→ **Given entries**:
--------------------

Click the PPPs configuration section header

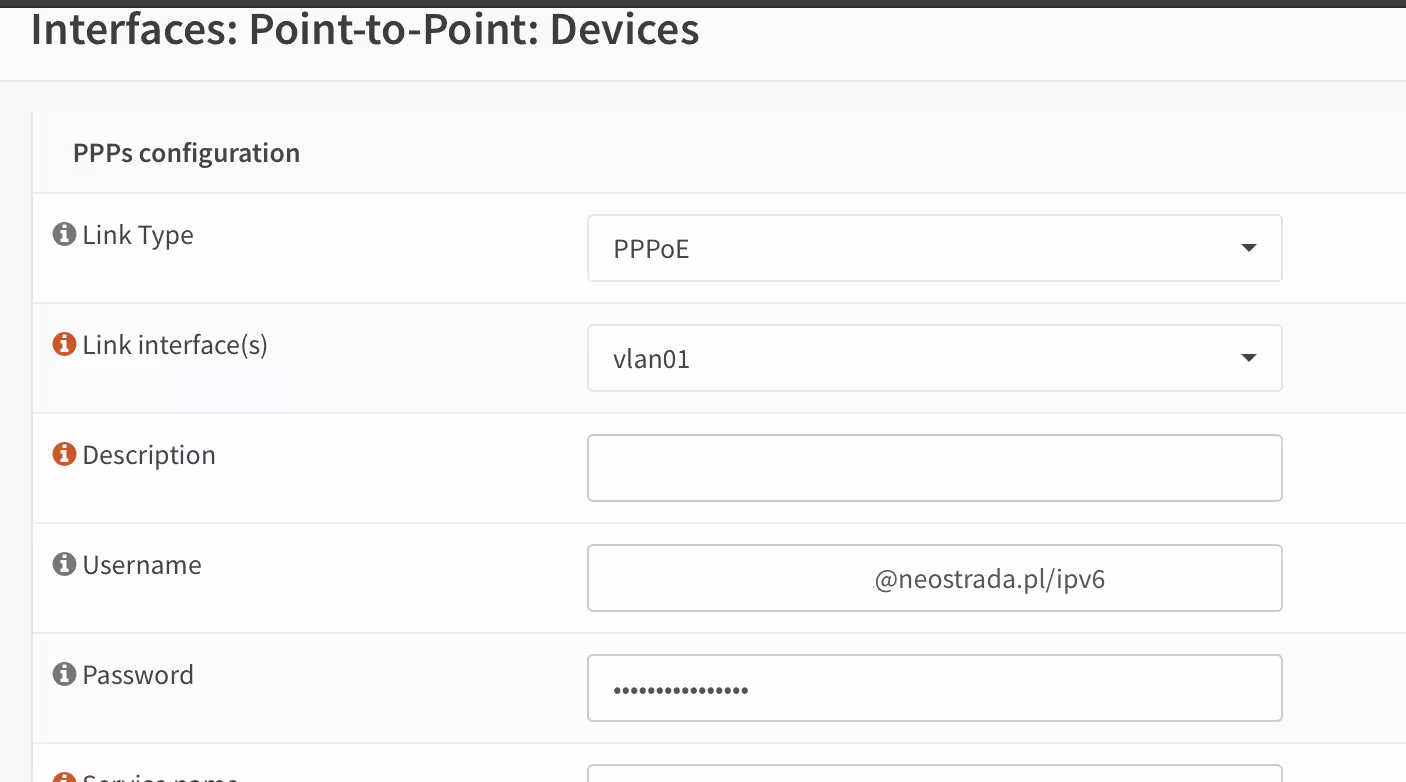click(186, 153)
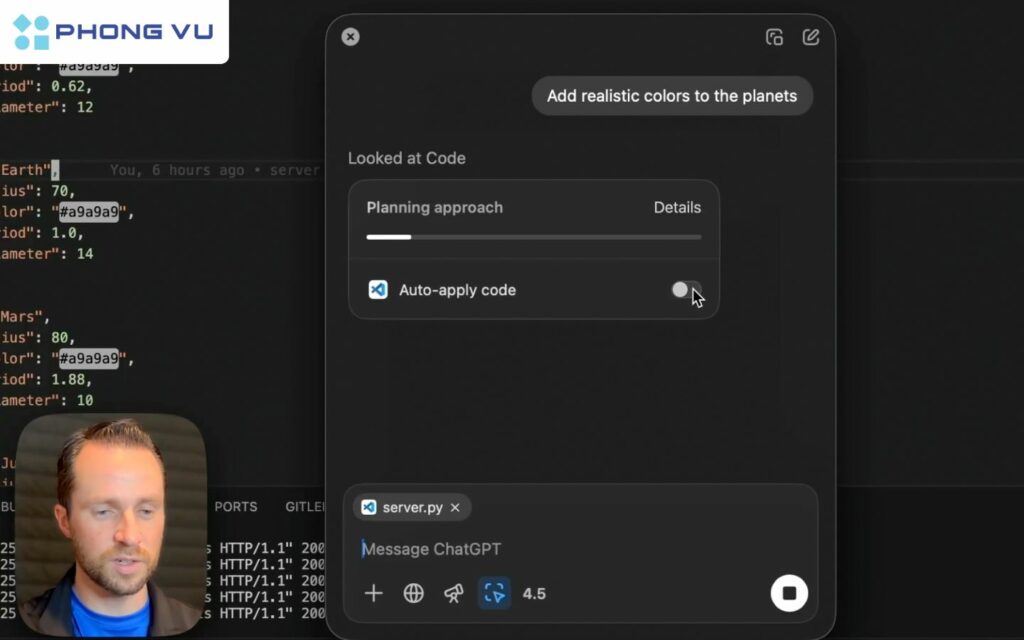Open a new chat with the compose icon
This screenshot has height=640, width=1024.
click(810, 36)
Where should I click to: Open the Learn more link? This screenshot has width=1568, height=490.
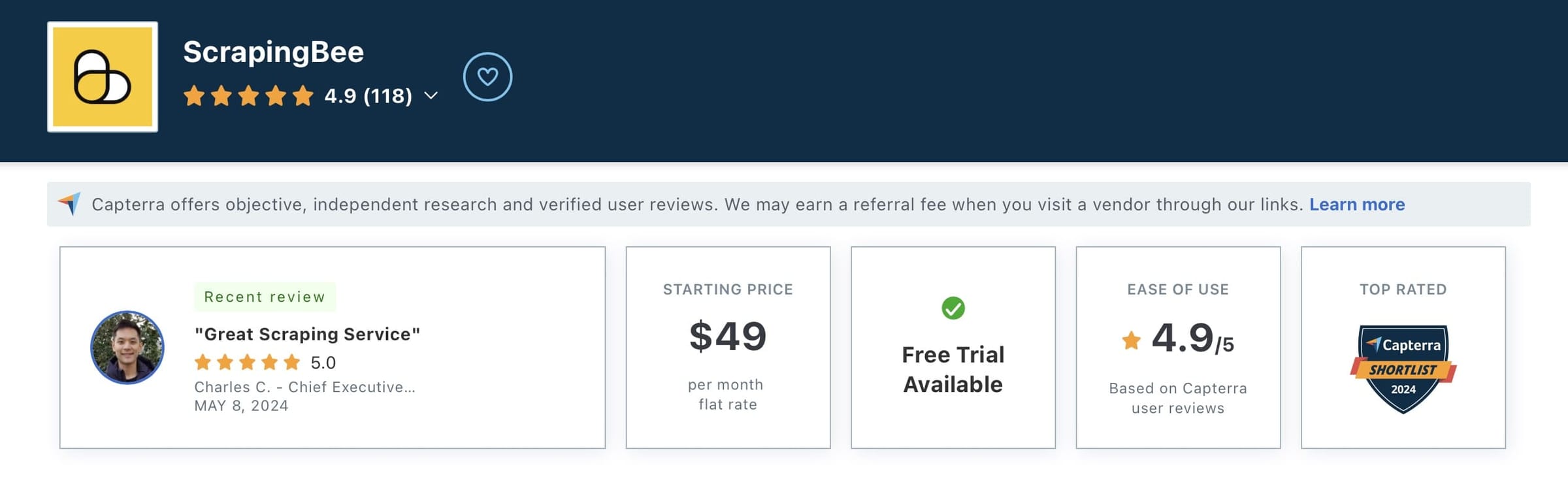1357,204
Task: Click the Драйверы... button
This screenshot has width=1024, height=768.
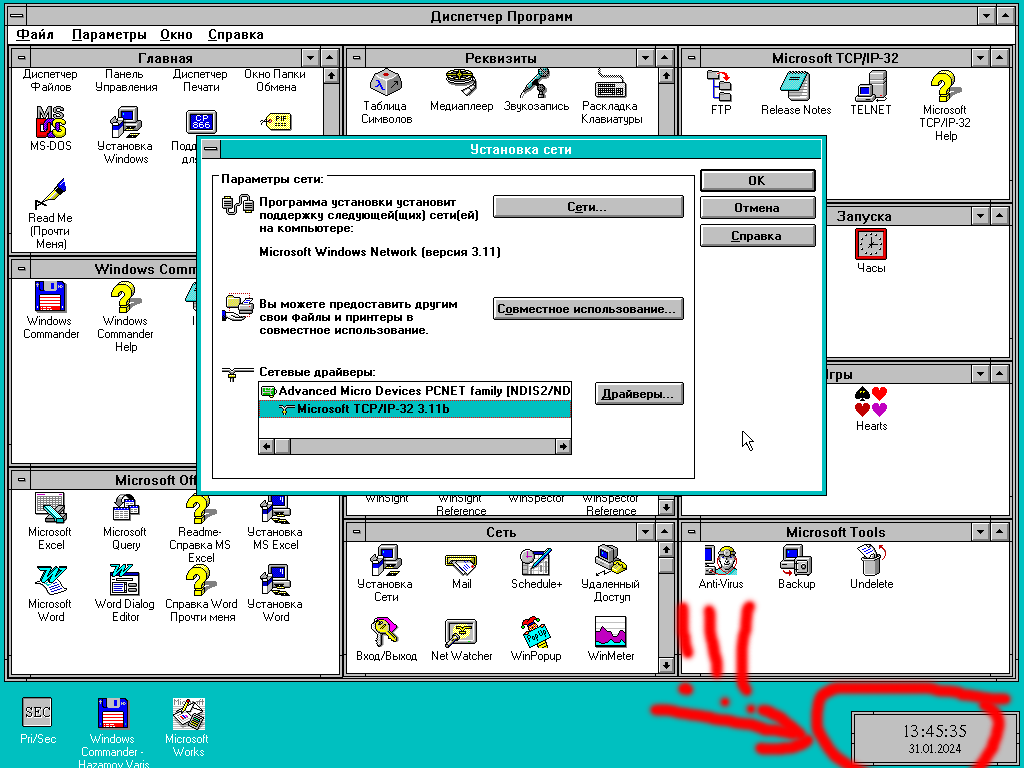Action: click(639, 394)
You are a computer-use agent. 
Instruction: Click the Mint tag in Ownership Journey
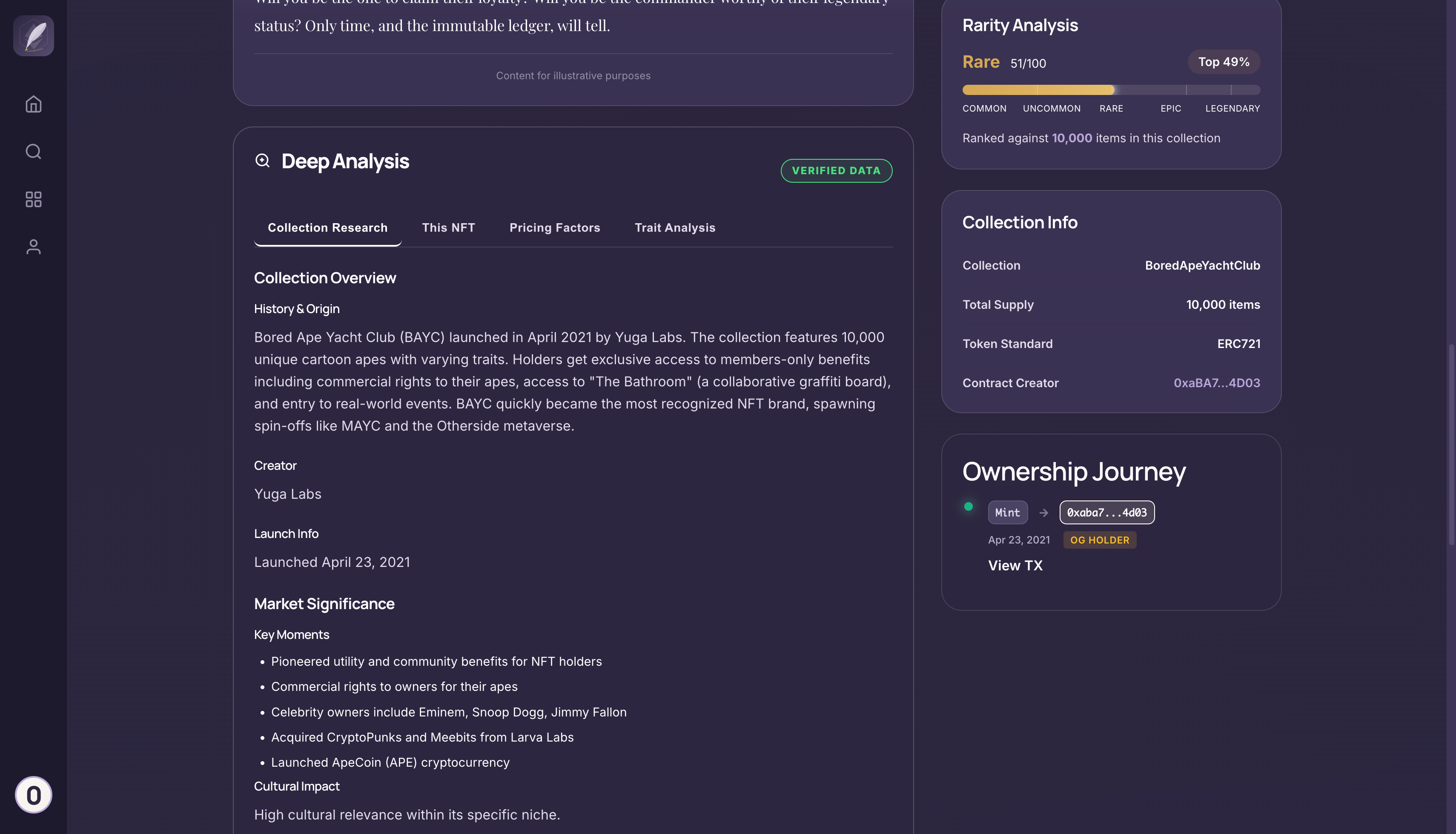click(x=1007, y=513)
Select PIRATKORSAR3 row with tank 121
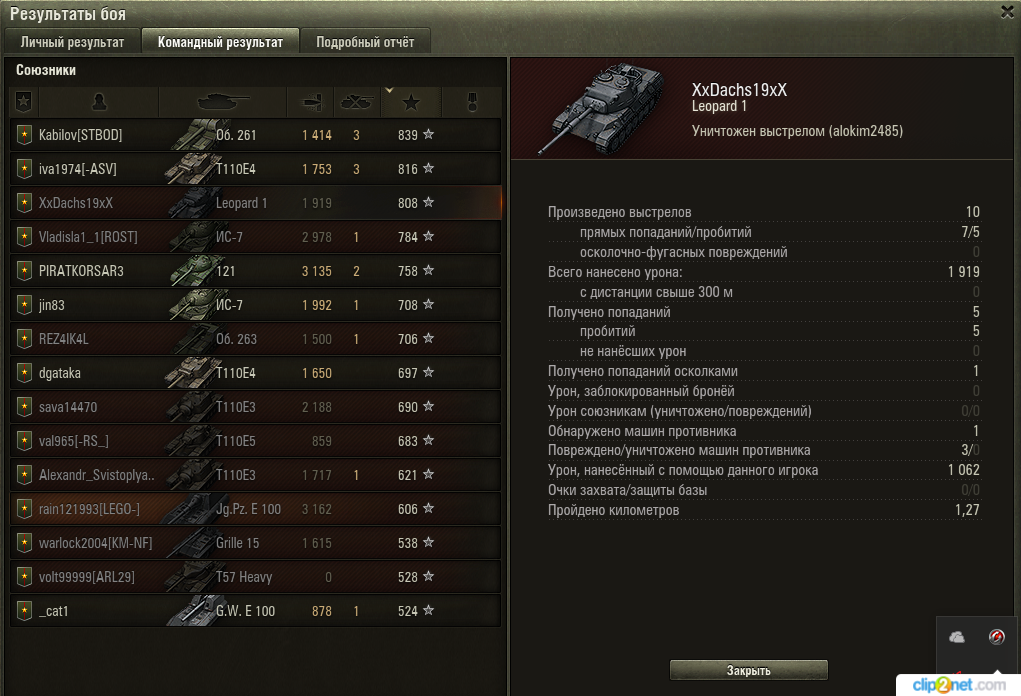Image resolution: width=1021 pixels, height=696 pixels. pos(256,271)
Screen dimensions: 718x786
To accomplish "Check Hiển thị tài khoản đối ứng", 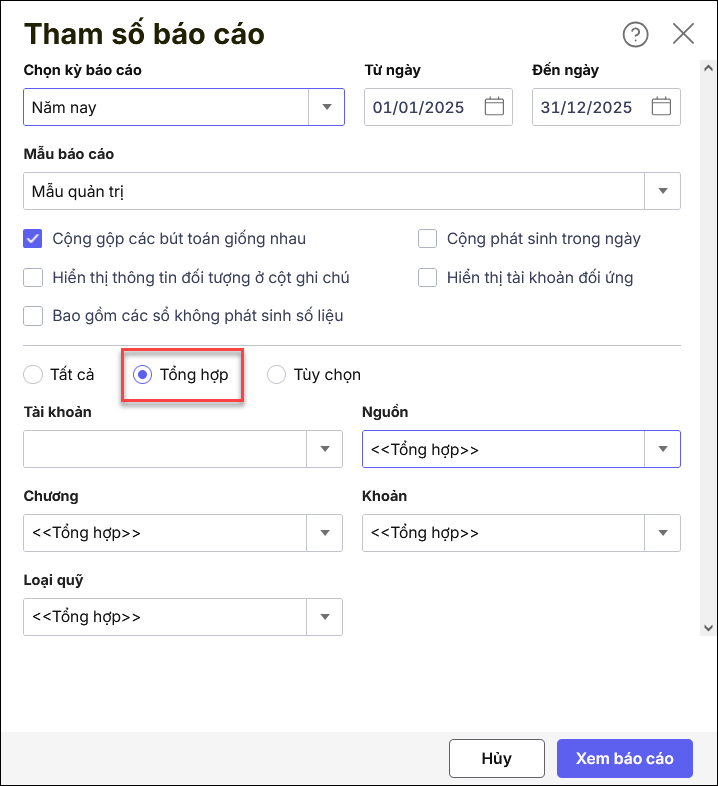I will (428, 278).
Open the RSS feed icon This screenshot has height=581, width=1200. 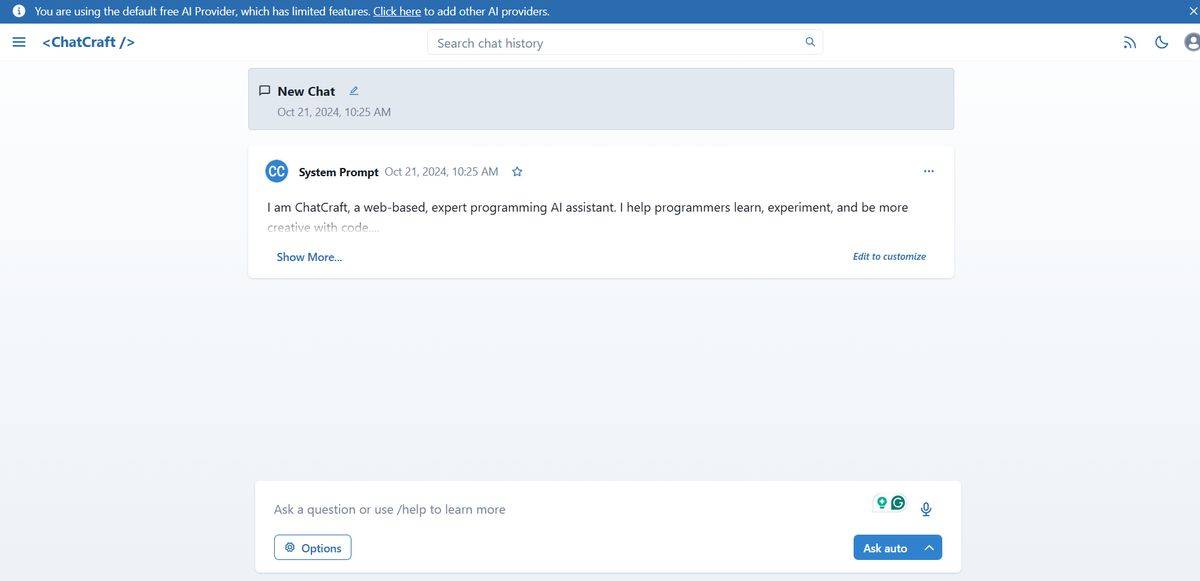click(x=1130, y=42)
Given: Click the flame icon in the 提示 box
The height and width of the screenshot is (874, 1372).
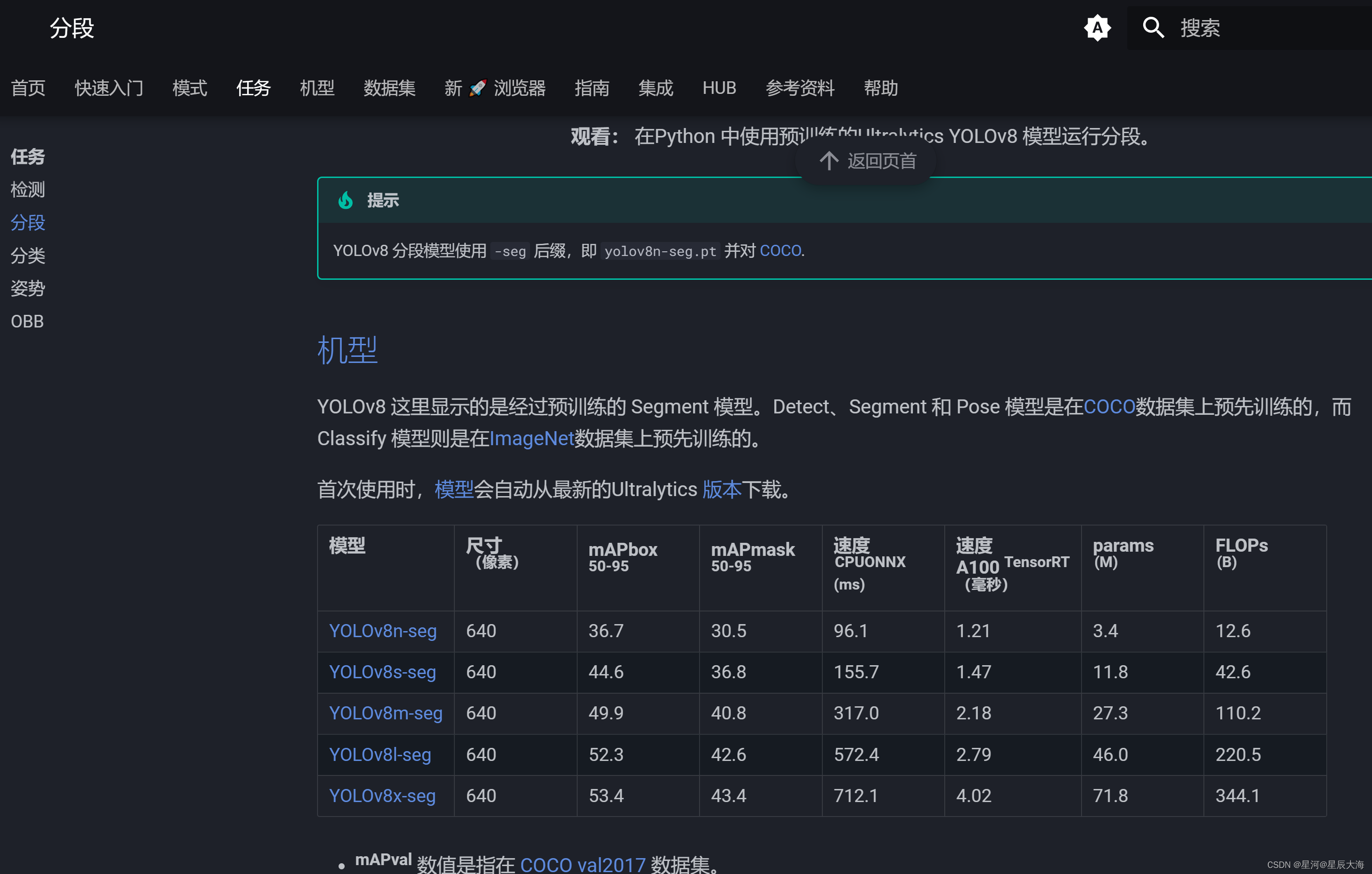Looking at the screenshot, I should tap(345, 200).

--------------------

→ **Problem to solve**: Put everything from the line holding "Given: Click the flame icon in the 提示 box" through the end of the rows, both included, into a Markdown table with the columns Number and Content, numbering each line and skipping blank lines. Leave the pictures out.

→ **Solution for this task**:
| Number | Content |
|---|---|
| 1 | Given: Click the flame icon in the 提示 box |
| 2 | The height and width of the screenshot is (874, 1372). |
| 3 | Looking at the screenshot, I should tap(345, 200). |